Gideon Gono, widely regarded as the world’s most disastrous central banker, knocked another 12 zeros off the Zimbabwean dollar yesterday in an attempt to bring the national currency back from the realms of the fantastical.
In a stroke, the governor of Zimbabwe’s Reserve Bank slashed the street value of the Zimbabwean dollar from $250 trillion to one US dollar to 250, because the computers, calculators and people could no longer cope with all the zeros.
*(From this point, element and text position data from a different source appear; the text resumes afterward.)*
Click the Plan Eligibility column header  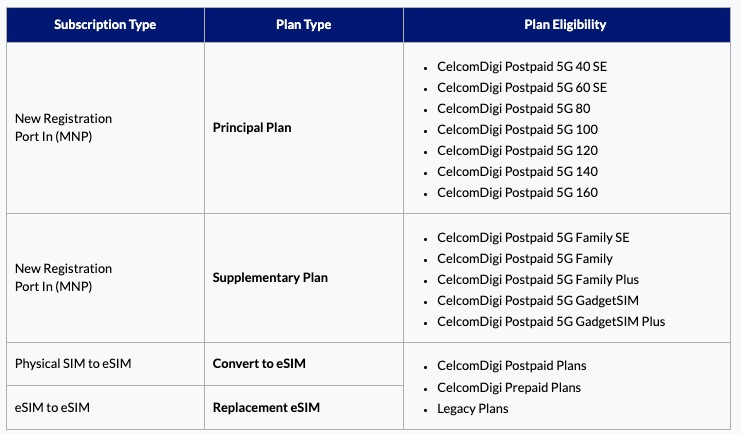click(565, 25)
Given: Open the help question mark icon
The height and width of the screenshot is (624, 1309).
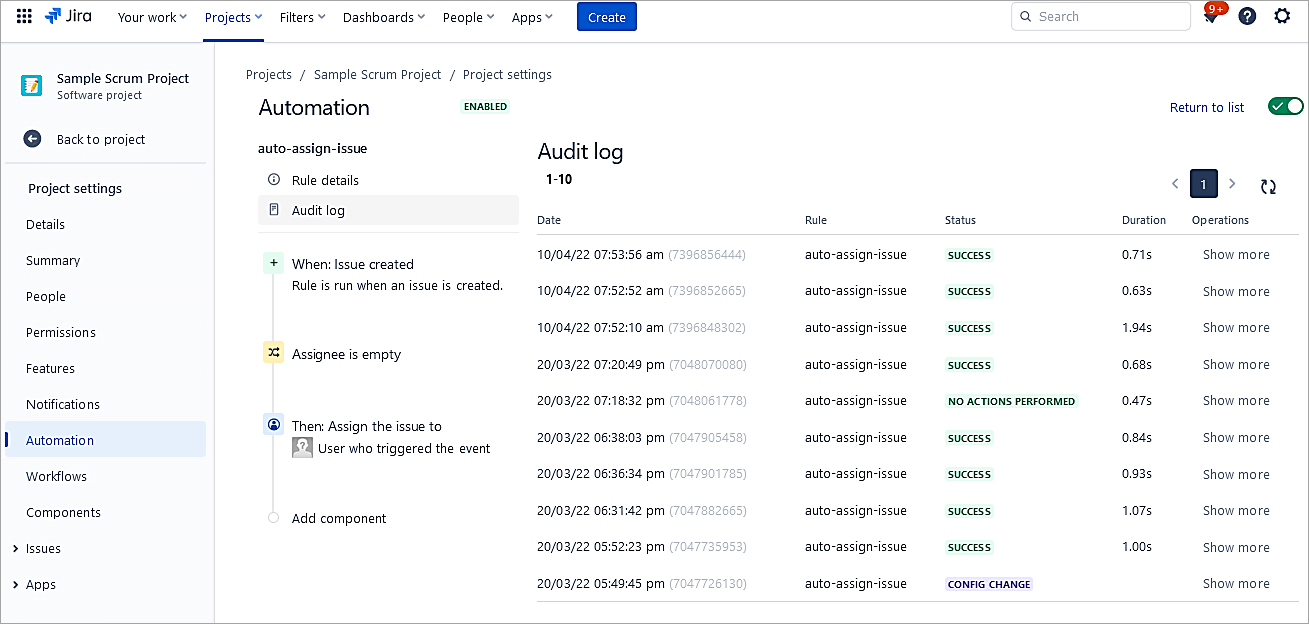Looking at the screenshot, I should [x=1247, y=17].
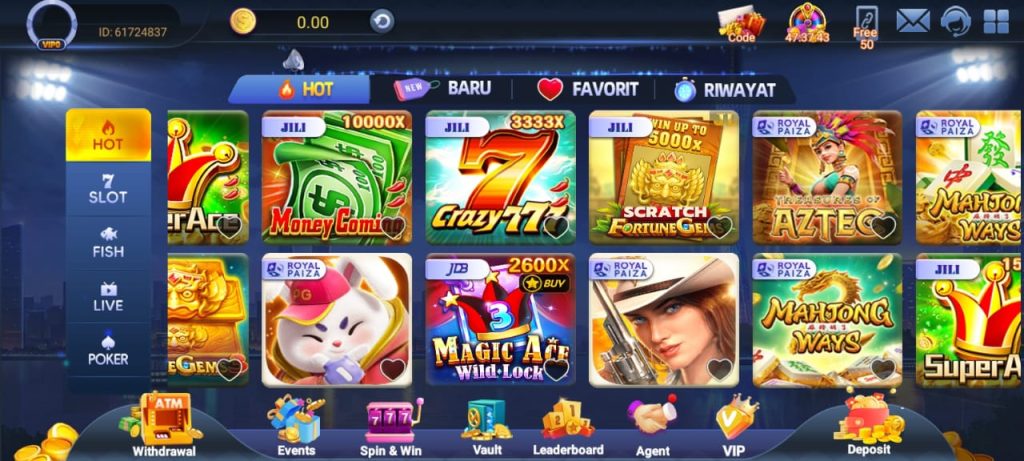
Task: Open the grid menu icon
Action: [996, 21]
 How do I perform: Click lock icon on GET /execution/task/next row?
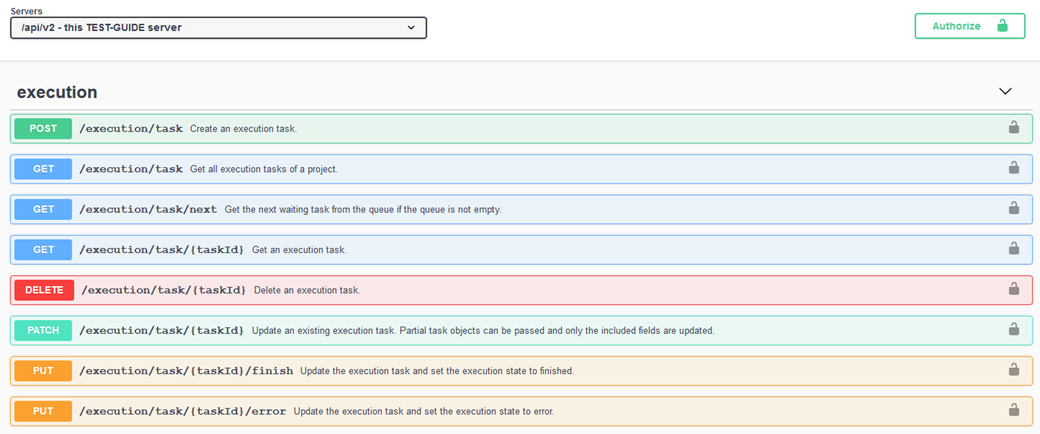click(x=1013, y=209)
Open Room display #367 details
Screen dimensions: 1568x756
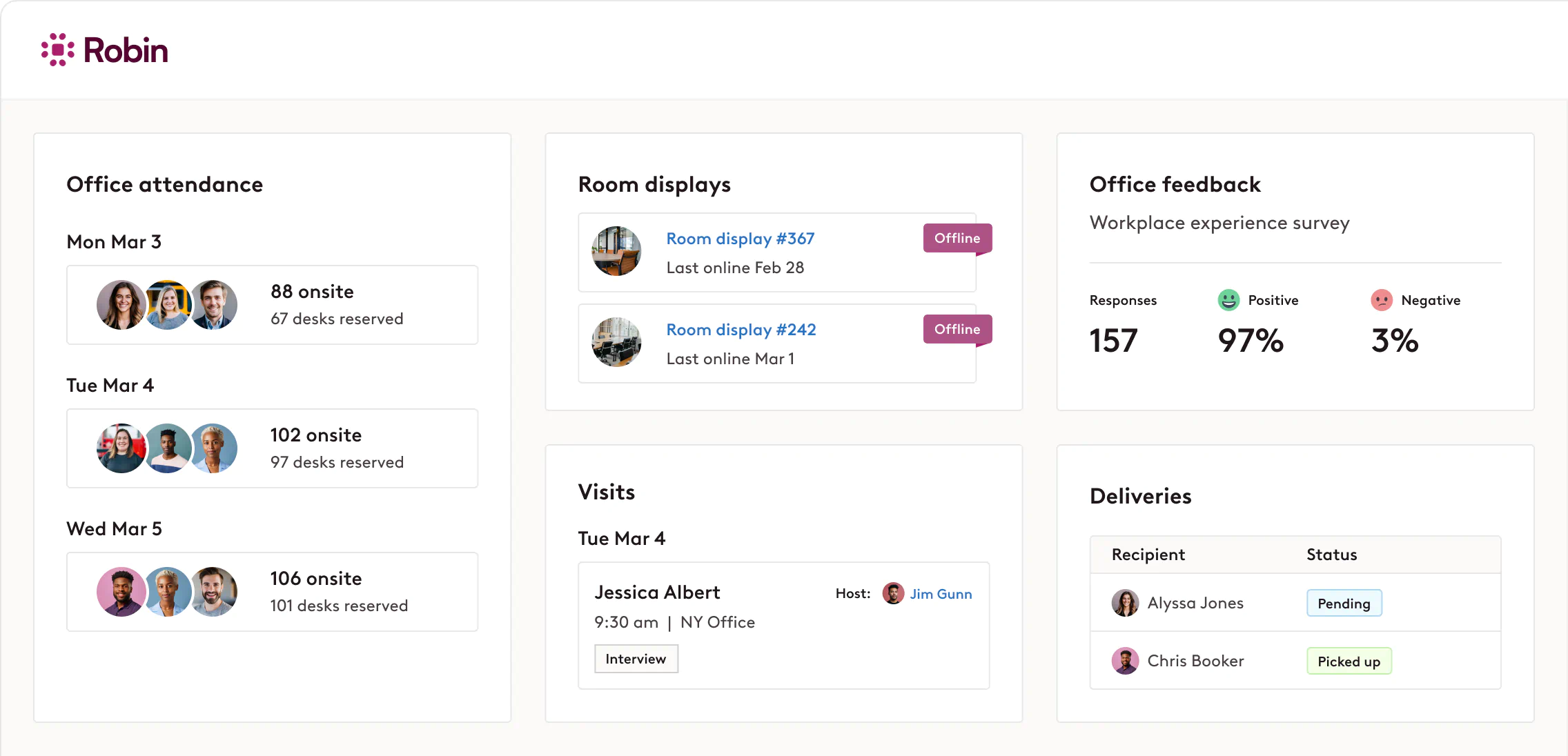click(x=740, y=238)
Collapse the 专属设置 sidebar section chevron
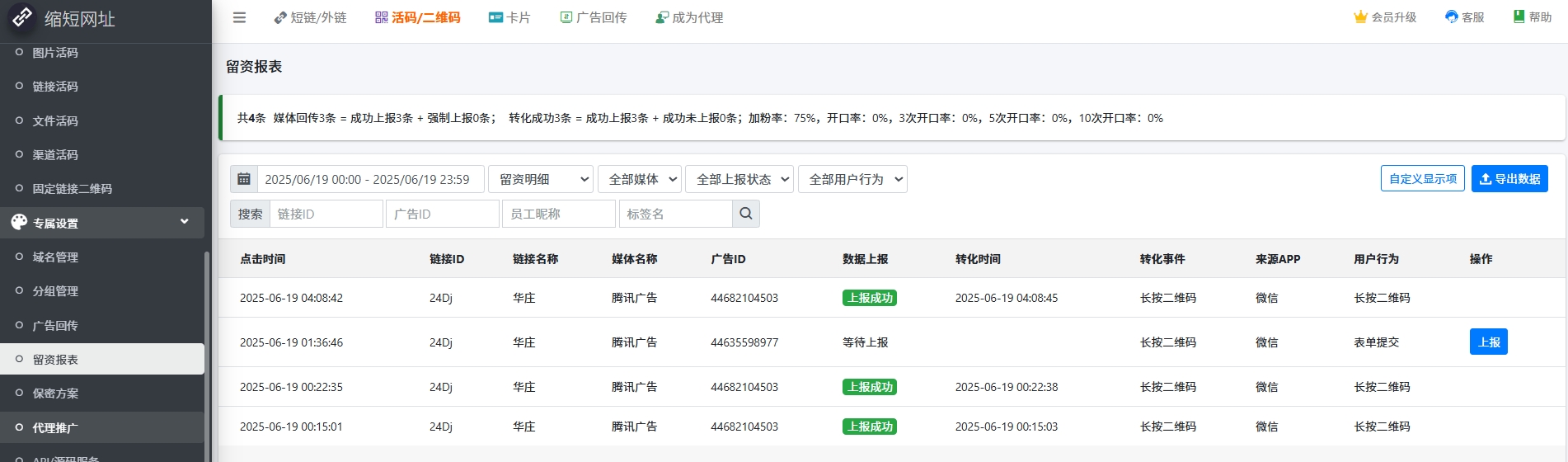The height and width of the screenshot is (462, 1568). point(185,222)
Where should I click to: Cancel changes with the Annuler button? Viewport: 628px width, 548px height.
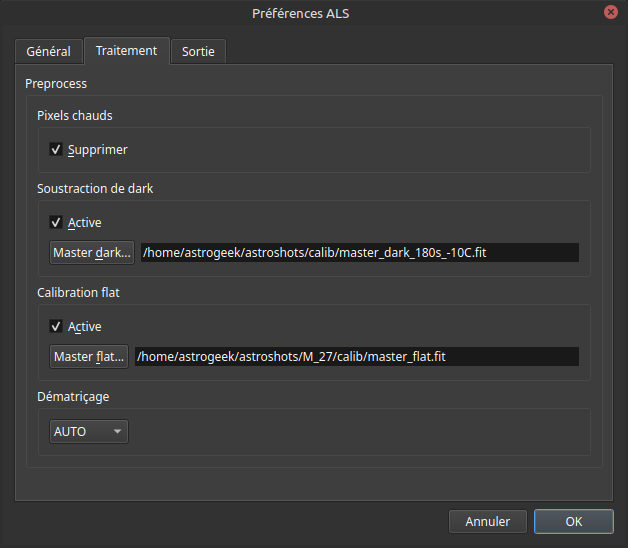pos(488,522)
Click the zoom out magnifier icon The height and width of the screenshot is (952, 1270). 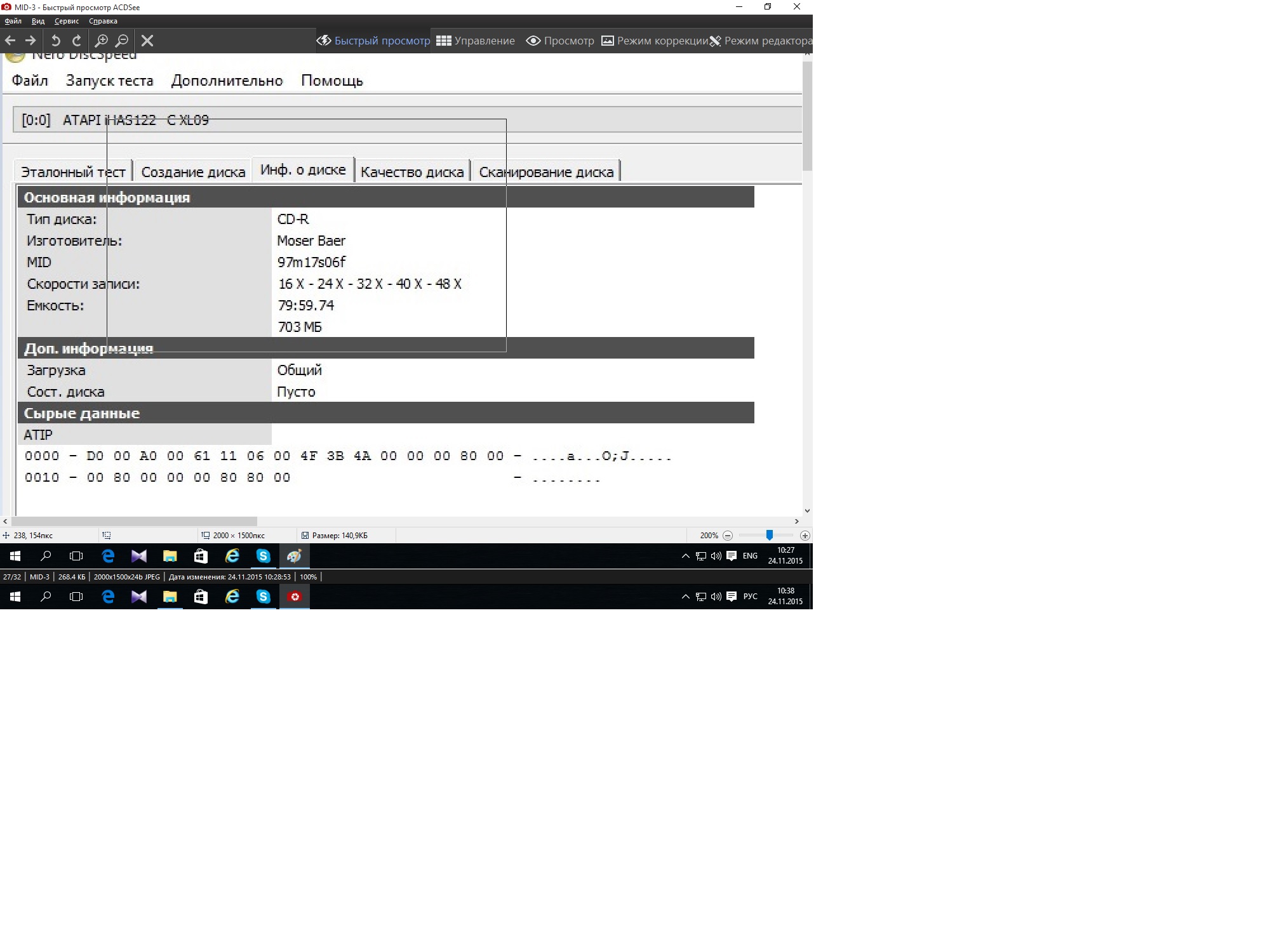coord(122,41)
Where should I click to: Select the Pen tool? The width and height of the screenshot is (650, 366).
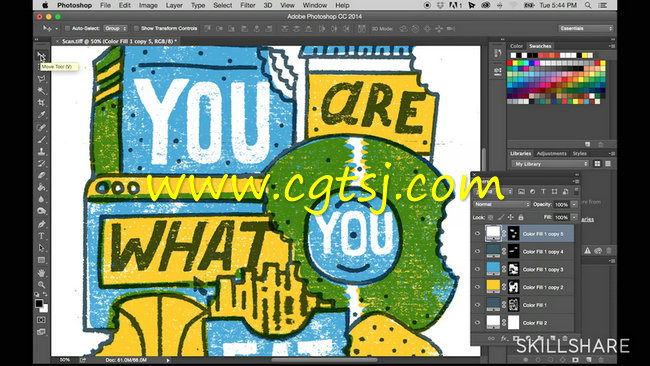[41, 224]
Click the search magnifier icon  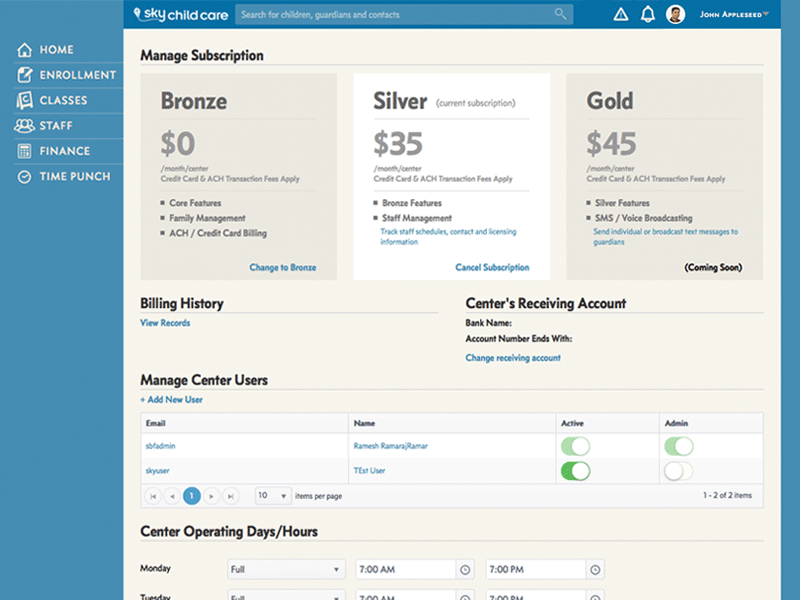coord(560,14)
To counter an inflation rate that economists now estimate to be 5,000,000,000,000,000,000,000 (five sextillion) per cent, Mr Gono has now struck 25 zeros from the plunging national currency since August 2006. One American dollar would now buy Z$2,500,000,000,000,000,000,000, 000,000 (2.5 octillion) had he not done so.
Mr Gono’s announcement came just weeks after the introduction of a Z$100 trillion note, the latest and biggest of 35 denominations that he has brought in since January last year but only enough yesterday to buy half a loaf. “The zeros are too many for our machines to handle,” said Obert Sibanda, the chairman of the Zimbabwe National Chamber of Commerce.
Mr Gono is now ordering Zimbabwe’s red-hot printing presses to produce seven entirely new bank notes ranging from Z$1 to Z$500.
Economists poured scorn on Mr Gono’s announcement, pointing out that four months after he knocked ten noughts off last year they had all returned.